Discipline #10: 6 tips to stop tantrums in toddlers

It is common for toddlers to throw tantrums, but can be quite embarrassing for parents when done in public. How do I keep my kids from throwing tantrums without giving in and handing over an iPhone to keep them quiet?

I believe in being prepared and setting the stage right to pre-empt the eruptions from happening. Here are 6 simple tips to minimise tantrums in young children.

How to deal with temper tantrums


1) Ensure their basic needs are met

First things first. Have we done our part to keep them happy and comfortable? Have they had their nap? Have they been fed? Are they feeling under the weather? You can pretty much expect hungry and cranky kids to kick up a big fuss. Keep an eye on the clock and have some snacks on hand if there’s a chance of the schedule running way past their mealtimes.

2) Don’t let your boundaries shift

Kids whine and throw tantrums because they know they will win in the end. If your boundaries are constantly shifting, your child will be confused and the very determined ones would keep up the fight until you give in, whether it is to buy a toy or to get whatever demands met.

When we are tired or in a rush, it is easier to give in to keep them quiet. However, it doesn’t help in the long run. I have learnt to stick to my guns and am able to say ‘no’ with consistency – sometimes with help from my teens. (They can tell when I’m about to be soft and will say, “No mum, no. It’s for her own good”).

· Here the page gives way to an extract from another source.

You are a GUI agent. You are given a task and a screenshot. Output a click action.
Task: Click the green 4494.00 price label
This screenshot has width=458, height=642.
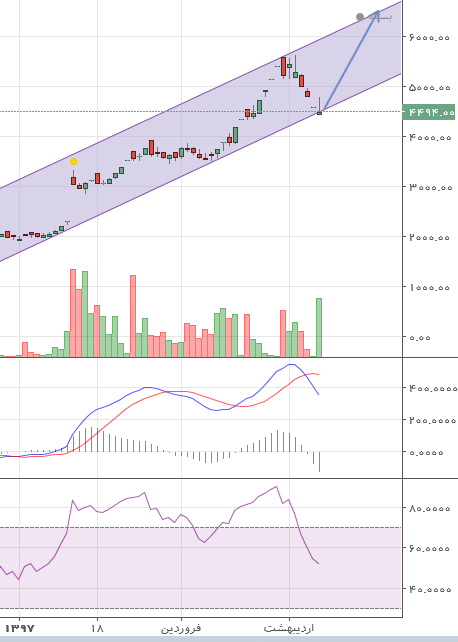(x=429, y=112)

3) View the day as a whole

If the kids are expected to sit through a long event or ceremony (weddings etc), I would get them to expand their energy in the morning by taking them to the park for some cycling or free play. Or if we are going to have a hectic day, I will plan it properly so that Kate will have time for a short nap in between. If we have to stay out past her bedtime, I will let her have her nap slightly later that day.

4) Bring a busy bag

I have a drawer in the living room where I dump miscellaneous stickers and freebies accumulated by the older kids & grandparents. When we go out with Kate, I simply grab a few items and throw it in the bag to keep her entertained during times like waiting for food to be served.

5) Acknowledge their feelings

In the past, when our kids cried, we used to say things like, “Ok, that’s enough. Stop crying.” It never works. In fact, the crying usually escalates. Over the years, I have learnt about validating their feelings, and have been using it with Kate. It works! Try it.

When she is emotionally or physically wounded, she will cry and fold her arms. I go close to her, bend down to her level and say something soothing like, “Are you angry?” She would nod her head and say what she is feeling and why. After she is able to express herself, she feels understood, and quietens down very quickly.

6) Have realistic expectations

It is futile to expect all your kids to be able to sit through a 2-hour meal just because the eldest could. Once you know what each child can comfortably tolerate at that particular age, work around that. Look at activities from their perspective. It may be boring, tiring, or too restrictive.

Also be mindful of the environment. Don’t bring toddlers to posh restaurants and expect them not to touch the glassware. Either acknowledge that the days of leisurely window shopping and long relaxing brunches are over, or leave the kids at home with the in-laws while you take a break and enjoy yourself.

Save tip: I prefer to put ‘unwanted’ stuff in Kate’s busy bag so I don’t have to watch her closely and won’t be perturbed if the items get lost or damaged.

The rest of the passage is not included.